_Source text_.
════════

When I noticed this duplicate code extracting headers, my first thought was, "Hey I'll just pass the Header struct all the way down." In Python that's fine, but in Go mail.Header and multipart.Part.Header are separate types. Go won't let you pass one instead of the other because they support different functions:
// mail.Header
type Header map[string][]string
func (h Header) AddressList(key string) ([]*Address, error)
func (h Header) Date() (time.Time, error)
func (h Header) Get(key string) string

// multipart.Part.Header == textproto.MIMEHeader
type MIMEHeader map[string][]string
func (h MIMEHeader) Add(key, value string)
func (h MIMEHeader) Del(key string)
func (h MIMEHeader) Get(key string) string
func (h MIMEHeader) Set(key, value string)
That seems stupid, because they are actually the same underlying type of map. But it makes sense that Go enforces this constraint at compile time. If my "extractTextBody" function called MIMEHeader.Del, that wouldn't work on mail.Headers because mail.Header.Del does not exist.

════════

Items from a dataset
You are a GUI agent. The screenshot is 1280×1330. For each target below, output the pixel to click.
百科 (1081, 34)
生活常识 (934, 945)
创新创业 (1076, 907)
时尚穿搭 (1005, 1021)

════════

_Assigned task 1_. Using the passage on Go header types, decide whether each of these statements agrees with it: (a) In Go, mail.Header and multipart.Part.Header are distinct types. (b) The mail.Header type provides a Del method. (c) The two header types rest on the same kind of map underneath. For each, answer yes or no and quote the words of the passage that settle it.
_Assigned task 2_. Write the next part of the passage on Go header types, picking up after its final sentence.

_Answer area 1_.
(a) Yes: "in Go mail.Header and multipart.Part.Header are separate types"
(b) No: "mail.Header.Del does not exist"
(c) Yes: "they are actually the same underlying type of map"

_Answer area 2_.
The solution

So now it's time for the trick, which in hindsight is obvious. Sometimes the closest exit is behind you: I defined a new interface that is smaller than Header and MIMEHeader, and has the common function that I actually needed from both:
type emailHeader interface {
  Get(key string) string
}
And behold! Now I could change my functions to accept the emailHeader interface. I could pass either Header or MIMEHeader structs to these functions as an emailHeader parameter. In C++ or Java you can't do this and I would be shit out of luck. In Go, this let me delete a bunch of duplicate code:
// My new magic interface!
// Because mail.Header.Get == multipart.Part.Header.Get
type emailHeader interface {
  Get(key string) string
}

func main() {
  var myHeader mail.Header
  var body io.Reader

  // ↑ Somehow fill these variables ...

  // Here I pass a mail.Header
  result, err := extractBody(myHeader, body)

  // Do something with the email ...
}

func extractBody(header emailHeader, bodyReader io.Reader) (*Email, error) {
  contentType := header.Get("Content-Type")
  mediaType, params, _ := mime.ParseMediaType(contentType)
  if mediaType[:4] == "text" {
    // Here I pass any kind of emailHeader!
    return extractTextBody(header, bodyReader)
  } else if mediaType[:8] == "multipart" {
    return extractMimeBody(params["boundary"], bodyReader)
  }
  return nil, fmt.Errorf("Unsupported content type: %s", contentType)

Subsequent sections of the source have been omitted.